Overnight, the Federal Reserve released its Beige Book Survey, showing that the US economy grew at a modest pace in September and early in October

"The report that was released yesterday was more upbeat than previously expected," John Meyer of broker Fairfax noted. “The publication increases the prospect of further quantitative easing as the economy only seems to be expanding at a very modest pace.”

Meanwhile, the Chinese data was broadly in line with forecasts, suggesting that a surprise interest rate rise from this week may be enough for now, but markets remain wary of further policy tightening by the central bank.

China’s GDP growth slowed further to 9.6 percent in the third quarter of 2010, while the increase for the first nine months was 10.6 percent, the latest figures released by the country’s National Bureau of Statistics showed.

Inflation rose in September to 3.6 percent, reaching a 23-month high but in line with forecasts. The CPI and PPI rose 3.6 percent and 4.3 percent respectively.

"While last night’s economic data from China was in line with the expectations, some market players had obviously expected better data after the surprising interest rate hike two days ago, which was seen as a sign of strength," broker Commerzbank noted.

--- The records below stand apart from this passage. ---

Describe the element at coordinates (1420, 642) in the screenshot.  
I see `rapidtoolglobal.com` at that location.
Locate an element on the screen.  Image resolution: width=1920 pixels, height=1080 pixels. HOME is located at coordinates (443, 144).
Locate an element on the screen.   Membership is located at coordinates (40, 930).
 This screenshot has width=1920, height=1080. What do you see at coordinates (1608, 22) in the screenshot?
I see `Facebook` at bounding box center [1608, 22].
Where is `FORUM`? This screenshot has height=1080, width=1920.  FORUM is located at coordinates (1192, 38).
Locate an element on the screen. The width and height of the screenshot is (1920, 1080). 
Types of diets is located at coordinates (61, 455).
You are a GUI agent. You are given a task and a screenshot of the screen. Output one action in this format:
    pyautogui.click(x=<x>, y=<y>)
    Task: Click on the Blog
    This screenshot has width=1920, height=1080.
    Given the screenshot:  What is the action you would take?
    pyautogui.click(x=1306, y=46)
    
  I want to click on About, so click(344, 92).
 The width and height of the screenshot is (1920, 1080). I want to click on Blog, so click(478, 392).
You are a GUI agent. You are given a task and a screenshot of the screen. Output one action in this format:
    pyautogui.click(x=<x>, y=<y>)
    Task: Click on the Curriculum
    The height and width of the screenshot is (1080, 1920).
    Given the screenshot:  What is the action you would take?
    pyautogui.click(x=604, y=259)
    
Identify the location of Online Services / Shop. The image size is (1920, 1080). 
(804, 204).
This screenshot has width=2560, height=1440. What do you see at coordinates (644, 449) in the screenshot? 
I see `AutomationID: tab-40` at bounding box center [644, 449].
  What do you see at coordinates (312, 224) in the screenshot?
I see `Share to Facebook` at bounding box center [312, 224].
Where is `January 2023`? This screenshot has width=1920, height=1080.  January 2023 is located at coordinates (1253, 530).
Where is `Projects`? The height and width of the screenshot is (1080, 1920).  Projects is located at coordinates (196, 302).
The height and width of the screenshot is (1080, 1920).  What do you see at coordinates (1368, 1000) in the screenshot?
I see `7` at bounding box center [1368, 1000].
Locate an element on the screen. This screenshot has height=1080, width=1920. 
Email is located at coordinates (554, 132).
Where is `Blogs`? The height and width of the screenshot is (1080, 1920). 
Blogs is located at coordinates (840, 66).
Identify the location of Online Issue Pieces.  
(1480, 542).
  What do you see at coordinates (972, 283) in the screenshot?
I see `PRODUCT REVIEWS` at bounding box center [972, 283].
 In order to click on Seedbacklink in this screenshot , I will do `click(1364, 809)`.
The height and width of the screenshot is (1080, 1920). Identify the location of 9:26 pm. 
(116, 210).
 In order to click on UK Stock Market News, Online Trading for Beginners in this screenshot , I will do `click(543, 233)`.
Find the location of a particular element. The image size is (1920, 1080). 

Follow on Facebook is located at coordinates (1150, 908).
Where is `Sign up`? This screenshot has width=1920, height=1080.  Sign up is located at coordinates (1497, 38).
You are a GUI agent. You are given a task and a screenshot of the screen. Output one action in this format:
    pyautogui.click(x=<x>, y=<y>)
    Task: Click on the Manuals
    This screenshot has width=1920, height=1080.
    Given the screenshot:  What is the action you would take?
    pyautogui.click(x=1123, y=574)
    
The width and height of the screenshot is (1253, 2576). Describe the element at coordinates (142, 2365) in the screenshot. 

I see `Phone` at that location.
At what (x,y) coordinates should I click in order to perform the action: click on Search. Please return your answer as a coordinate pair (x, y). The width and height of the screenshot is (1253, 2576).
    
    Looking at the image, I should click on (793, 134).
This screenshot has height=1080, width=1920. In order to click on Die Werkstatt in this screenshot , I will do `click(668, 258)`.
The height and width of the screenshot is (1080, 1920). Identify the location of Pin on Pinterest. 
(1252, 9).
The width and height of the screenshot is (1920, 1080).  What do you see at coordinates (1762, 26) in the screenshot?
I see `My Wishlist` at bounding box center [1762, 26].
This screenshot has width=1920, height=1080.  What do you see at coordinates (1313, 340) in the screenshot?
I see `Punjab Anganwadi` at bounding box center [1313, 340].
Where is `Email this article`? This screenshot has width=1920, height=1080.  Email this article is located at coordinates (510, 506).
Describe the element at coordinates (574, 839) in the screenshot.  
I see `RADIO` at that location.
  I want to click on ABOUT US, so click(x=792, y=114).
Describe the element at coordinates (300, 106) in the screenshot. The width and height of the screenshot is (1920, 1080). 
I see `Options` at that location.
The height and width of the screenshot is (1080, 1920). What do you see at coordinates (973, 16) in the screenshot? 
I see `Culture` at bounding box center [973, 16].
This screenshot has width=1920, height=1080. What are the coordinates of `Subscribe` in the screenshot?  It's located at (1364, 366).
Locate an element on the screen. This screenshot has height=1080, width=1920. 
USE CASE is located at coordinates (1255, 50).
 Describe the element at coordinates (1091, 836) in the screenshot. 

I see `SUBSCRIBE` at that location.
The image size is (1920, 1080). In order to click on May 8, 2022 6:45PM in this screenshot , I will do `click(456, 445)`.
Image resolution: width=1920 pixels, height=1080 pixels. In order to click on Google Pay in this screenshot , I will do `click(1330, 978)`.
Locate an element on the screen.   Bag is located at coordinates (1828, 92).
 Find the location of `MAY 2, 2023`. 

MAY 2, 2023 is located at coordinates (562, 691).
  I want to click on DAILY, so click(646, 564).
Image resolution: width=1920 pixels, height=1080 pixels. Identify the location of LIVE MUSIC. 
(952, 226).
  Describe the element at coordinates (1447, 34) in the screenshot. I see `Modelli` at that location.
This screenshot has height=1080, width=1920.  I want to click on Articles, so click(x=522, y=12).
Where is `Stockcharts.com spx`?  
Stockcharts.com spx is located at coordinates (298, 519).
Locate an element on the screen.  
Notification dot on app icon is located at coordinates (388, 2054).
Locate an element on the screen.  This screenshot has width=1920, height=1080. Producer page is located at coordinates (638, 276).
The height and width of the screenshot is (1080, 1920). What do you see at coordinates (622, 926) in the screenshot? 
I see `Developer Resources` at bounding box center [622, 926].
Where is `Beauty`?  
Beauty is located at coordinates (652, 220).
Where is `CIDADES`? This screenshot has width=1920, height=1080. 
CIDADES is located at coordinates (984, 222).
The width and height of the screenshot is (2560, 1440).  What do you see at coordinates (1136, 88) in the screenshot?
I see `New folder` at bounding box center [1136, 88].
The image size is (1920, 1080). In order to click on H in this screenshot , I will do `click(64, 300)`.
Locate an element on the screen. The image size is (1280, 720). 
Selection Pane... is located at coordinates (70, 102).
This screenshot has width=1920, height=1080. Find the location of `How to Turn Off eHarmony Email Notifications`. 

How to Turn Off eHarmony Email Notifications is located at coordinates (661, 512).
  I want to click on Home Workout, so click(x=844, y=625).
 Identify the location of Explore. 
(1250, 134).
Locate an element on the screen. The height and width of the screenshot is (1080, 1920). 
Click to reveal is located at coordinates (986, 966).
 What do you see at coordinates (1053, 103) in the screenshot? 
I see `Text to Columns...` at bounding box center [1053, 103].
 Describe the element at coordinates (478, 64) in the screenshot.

In other economic statistics issued by China, the country's metals output was mixed last month - copper production rose two percent, zinc 17 percent and nickel 13 percent but aluminium and steel fell 8.4 percent and four percent respectively.


The smaller metals set the pace, with lead and zinc setting new highs within the current upswing, while others were positioned below their overhead targets.

Lead rose to $2,508 per tonne, its highest since January 15 and up $58, settling at $2,495, with warehouse stocks dropping a net 150 tonnes to 198,075 tonnes.

Zinc jumped $64 to a six-month high of $2,504 and then likewise held at $2,495. Inventories fell for the 15th successive day - down 650 tonnes at 605,775 tonnes, a fresh low since late May.

Copper bounced back above $8,300 per tonne to trade at $8,390, a $50 advance on the Wednesday close, and then held at $8,365. Inventories fell a net 750 tonnes to 370,000 tonnes, just 50 tonnes above Tuesday's one-year lows.

Cancelled warrants - the metal booked for removal - rise chunkily for the second day in a row, up 12 percent to 28,475 tonnes. A test of the $8,500 level is on hold for now - prices peaked earlier this week at a 27-month high of $8,492.

Aluminium bounced back into the plus column, trading at $2,383, up $21, as inventory declines resumed following a mini two-day run of increases.

Stocks fell a net 4,700 tonnes to 4,325,125 tonnes. There had been two days of stock increases this week, with metal warranted, as usual, against the monthly 'third Wednesday' prompt date.

Elsewhere, nickel held gains despite another inventory increase - the sole primary metal to see a rise in stocks. Business at $24,010 was up $515 but the third successive stock increase - up a net 264 tonnes - resulted in the stockpile climbing to 124,836 tonnes, the highest since late June.

Tin edged back to $27,000, a $250 advance and just $300 below its recent all-time high. Stocks dropped a net 45 tonnes to 12,645 tonnes.

Steel billet held at $480/492 against a previous $487/492. Stocks fell for the 20th day in a row - down 975 tonnes at 56,680 tonnes, the lowest since late July again.

In the minor metals, cobalt was quoted at $38,000/38,900 per tonne, up $250. There was a seven-tonne stock rise to 207 tonnes, the highest since early September, as cathodes have been warranted against a run of 'third Wednesday' maturing positions and possible tightness. Molybdenum was indicated at $31,000/37,450.